--- Excerpted records Enclosed Below ---

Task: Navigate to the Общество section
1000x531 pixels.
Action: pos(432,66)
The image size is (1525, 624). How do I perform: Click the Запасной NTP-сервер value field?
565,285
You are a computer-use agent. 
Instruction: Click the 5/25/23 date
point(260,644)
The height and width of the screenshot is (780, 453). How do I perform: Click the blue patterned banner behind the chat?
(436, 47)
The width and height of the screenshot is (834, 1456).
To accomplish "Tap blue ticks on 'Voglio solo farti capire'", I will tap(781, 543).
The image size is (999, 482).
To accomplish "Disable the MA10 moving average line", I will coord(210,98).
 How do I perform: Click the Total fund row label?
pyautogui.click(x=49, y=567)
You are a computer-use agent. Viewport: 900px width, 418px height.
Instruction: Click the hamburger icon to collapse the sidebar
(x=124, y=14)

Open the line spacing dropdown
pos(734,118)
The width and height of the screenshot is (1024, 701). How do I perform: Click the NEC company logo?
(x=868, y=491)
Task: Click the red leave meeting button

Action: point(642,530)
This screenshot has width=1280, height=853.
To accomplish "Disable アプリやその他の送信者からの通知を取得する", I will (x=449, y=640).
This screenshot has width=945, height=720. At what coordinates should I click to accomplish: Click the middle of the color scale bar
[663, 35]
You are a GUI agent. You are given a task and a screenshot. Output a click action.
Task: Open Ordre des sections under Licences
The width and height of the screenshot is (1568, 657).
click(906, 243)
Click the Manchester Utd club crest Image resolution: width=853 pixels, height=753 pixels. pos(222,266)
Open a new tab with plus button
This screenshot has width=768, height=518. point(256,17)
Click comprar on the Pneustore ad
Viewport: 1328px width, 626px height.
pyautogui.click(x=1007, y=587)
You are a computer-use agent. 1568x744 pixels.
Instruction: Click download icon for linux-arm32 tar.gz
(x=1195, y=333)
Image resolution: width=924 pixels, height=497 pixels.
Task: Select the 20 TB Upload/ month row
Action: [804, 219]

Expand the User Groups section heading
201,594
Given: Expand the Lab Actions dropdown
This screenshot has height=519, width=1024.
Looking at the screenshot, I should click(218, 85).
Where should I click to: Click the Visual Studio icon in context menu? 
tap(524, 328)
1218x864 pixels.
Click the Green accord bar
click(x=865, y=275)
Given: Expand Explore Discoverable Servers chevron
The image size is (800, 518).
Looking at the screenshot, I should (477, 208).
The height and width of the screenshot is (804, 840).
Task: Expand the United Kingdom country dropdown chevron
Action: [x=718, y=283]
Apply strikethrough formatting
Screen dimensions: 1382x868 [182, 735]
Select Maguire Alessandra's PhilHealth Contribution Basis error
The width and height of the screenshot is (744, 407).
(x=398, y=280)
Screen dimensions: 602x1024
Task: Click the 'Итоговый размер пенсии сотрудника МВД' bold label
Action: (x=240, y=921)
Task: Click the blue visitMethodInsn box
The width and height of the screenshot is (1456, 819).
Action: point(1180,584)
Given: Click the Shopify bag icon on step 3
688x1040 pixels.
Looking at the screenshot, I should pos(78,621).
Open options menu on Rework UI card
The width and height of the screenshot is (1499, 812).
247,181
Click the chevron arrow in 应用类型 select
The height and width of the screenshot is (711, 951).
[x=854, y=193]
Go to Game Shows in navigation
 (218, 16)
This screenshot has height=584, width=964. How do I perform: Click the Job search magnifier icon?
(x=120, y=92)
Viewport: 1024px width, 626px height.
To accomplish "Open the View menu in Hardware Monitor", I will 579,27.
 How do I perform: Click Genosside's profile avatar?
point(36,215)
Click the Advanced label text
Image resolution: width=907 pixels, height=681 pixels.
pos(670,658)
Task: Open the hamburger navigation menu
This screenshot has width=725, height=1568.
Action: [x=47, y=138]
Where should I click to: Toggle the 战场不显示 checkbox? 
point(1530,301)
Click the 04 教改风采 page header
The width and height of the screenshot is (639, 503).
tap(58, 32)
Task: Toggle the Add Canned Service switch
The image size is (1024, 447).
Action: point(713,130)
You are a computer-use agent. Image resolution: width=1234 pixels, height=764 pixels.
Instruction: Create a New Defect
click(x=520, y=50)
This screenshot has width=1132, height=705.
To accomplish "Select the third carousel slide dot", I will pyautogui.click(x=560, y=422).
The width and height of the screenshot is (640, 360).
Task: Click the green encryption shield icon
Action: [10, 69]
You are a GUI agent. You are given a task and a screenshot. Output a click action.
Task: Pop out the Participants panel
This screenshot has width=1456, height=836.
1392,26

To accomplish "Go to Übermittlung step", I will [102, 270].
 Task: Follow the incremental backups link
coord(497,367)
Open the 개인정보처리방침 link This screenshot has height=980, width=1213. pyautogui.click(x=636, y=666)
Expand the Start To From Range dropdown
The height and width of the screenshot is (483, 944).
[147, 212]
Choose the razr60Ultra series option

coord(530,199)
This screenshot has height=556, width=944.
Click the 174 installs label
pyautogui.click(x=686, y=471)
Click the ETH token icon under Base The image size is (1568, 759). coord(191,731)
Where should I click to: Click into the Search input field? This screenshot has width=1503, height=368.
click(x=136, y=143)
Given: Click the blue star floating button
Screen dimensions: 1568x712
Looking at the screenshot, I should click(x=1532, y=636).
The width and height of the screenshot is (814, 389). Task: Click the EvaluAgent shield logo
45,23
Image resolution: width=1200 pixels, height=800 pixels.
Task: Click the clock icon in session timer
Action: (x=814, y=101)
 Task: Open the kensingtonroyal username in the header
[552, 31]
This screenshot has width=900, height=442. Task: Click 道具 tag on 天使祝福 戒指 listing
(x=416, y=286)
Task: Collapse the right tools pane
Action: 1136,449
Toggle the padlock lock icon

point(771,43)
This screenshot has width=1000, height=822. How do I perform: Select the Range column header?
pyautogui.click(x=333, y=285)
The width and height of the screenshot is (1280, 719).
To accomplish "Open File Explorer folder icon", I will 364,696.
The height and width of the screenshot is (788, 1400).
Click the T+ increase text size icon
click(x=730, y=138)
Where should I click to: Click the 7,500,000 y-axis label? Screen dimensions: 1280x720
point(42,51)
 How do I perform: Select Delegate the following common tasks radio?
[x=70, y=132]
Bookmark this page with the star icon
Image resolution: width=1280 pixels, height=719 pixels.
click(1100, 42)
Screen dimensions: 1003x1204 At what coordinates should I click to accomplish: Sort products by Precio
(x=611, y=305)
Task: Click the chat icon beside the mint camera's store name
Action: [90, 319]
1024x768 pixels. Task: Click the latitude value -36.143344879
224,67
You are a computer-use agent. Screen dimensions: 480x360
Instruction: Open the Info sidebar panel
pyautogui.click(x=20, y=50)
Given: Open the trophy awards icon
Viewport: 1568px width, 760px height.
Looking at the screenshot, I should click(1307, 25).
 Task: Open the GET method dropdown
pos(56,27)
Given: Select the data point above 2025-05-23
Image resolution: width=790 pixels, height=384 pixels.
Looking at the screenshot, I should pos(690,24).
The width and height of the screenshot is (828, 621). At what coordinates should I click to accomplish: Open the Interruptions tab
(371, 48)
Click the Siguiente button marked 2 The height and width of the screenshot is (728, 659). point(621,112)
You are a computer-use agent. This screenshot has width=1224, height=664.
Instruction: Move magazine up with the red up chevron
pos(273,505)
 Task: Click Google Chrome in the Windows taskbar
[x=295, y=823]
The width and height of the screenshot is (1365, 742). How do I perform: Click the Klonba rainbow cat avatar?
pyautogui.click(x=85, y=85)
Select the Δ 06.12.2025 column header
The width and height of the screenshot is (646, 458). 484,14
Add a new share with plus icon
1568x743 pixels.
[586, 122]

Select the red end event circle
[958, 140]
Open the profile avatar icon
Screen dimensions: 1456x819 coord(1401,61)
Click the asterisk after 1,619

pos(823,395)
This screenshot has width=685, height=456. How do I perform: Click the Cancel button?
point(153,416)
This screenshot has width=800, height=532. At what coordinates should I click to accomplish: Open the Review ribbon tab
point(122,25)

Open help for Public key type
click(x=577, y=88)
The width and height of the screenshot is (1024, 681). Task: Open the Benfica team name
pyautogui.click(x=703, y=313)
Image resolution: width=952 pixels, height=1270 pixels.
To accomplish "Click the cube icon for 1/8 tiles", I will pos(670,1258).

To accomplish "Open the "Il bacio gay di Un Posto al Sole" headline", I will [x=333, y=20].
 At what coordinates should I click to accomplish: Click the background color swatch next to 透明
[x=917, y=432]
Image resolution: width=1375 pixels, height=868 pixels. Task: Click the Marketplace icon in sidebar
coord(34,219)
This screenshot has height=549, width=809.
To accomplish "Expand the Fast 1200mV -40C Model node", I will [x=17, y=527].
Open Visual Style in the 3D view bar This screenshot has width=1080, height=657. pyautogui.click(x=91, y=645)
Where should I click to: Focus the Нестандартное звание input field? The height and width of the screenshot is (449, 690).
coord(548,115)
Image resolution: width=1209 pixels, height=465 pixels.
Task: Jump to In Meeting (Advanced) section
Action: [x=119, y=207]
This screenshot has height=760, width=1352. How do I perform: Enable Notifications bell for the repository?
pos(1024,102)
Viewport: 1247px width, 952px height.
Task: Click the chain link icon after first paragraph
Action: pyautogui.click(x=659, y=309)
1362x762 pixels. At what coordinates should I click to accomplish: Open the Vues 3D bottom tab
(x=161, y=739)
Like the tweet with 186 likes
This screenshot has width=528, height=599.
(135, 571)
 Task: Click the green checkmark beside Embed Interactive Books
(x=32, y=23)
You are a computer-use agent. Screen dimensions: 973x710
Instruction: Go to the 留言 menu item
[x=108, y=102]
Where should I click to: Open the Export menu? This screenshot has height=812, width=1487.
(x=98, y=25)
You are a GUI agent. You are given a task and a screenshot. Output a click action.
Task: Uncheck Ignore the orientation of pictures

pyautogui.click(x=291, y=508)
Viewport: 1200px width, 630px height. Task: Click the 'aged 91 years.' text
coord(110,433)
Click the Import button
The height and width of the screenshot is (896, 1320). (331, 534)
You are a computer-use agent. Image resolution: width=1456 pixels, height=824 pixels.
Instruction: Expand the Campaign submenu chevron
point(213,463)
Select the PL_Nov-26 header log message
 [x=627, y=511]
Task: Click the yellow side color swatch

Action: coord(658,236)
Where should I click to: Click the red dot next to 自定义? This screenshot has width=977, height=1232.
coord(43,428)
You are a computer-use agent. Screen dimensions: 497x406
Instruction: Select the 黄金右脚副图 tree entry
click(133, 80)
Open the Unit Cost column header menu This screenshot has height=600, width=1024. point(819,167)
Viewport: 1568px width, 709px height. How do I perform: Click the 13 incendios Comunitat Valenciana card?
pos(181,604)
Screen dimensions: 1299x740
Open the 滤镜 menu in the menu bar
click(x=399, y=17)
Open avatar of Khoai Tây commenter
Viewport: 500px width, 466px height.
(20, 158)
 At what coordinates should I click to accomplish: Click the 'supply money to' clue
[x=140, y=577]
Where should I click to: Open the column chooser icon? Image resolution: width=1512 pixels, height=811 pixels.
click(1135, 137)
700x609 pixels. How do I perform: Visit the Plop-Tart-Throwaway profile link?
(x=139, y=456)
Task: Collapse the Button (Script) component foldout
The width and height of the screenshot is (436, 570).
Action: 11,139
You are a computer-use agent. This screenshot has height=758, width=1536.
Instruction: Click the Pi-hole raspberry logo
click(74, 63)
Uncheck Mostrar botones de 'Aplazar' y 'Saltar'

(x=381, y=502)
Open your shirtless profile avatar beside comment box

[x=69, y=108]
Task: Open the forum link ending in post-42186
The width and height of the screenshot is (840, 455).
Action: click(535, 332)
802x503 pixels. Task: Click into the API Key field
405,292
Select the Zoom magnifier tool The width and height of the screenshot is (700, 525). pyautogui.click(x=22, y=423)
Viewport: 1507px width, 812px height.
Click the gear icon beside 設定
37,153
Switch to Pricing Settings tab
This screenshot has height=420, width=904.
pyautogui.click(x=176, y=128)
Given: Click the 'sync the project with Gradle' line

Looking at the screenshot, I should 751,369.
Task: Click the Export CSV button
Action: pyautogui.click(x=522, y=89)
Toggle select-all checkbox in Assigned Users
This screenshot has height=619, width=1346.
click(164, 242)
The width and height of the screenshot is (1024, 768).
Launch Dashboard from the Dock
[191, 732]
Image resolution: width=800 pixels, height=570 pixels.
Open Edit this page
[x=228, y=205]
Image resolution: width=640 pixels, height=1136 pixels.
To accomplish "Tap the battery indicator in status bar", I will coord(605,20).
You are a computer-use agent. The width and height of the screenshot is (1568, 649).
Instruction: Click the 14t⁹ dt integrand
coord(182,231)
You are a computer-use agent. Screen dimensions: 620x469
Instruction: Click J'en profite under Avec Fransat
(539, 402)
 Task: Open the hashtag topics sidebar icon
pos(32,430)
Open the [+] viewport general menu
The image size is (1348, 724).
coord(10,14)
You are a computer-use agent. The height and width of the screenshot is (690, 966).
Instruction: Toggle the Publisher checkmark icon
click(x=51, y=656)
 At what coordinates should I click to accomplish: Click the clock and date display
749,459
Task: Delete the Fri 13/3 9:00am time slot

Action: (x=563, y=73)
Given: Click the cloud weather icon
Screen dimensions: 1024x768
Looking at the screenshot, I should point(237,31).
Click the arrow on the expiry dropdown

--- End of Enclosed Excerpted records ---

**How to complete this task:**
Quote exactly the first line of the data and every line after it through the one holding "You are a computer-use agent. Viewport: 900px".

**Result:**
Task: Navigate to the Общество section
1000x531 pixels.
Action: pos(432,66)
The image size is (1525, 624). How do I perform: Click the Запасной NTP-сервер value field?
565,285
You are a computer-use agent. 
Instruction: Click the 5/25/23 date
point(260,644)
The height and width of the screenshot is (780, 453). How do I perform: Click the blue patterned banner behind the chat?
(436, 47)
The width and height of the screenshot is (834, 1456).
To accomplish "Tap blue ticks on 'Voglio solo farti capire'", I will tap(781, 543).
The image size is (999, 482).
To accomplish "Disable the MA10 moving average line", I will coord(210,98).
 How do I perform: Click the Total fund row label?
pyautogui.click(x=49, y=567)
You are a computer-use agent. Viewport: 900px width, 418px height.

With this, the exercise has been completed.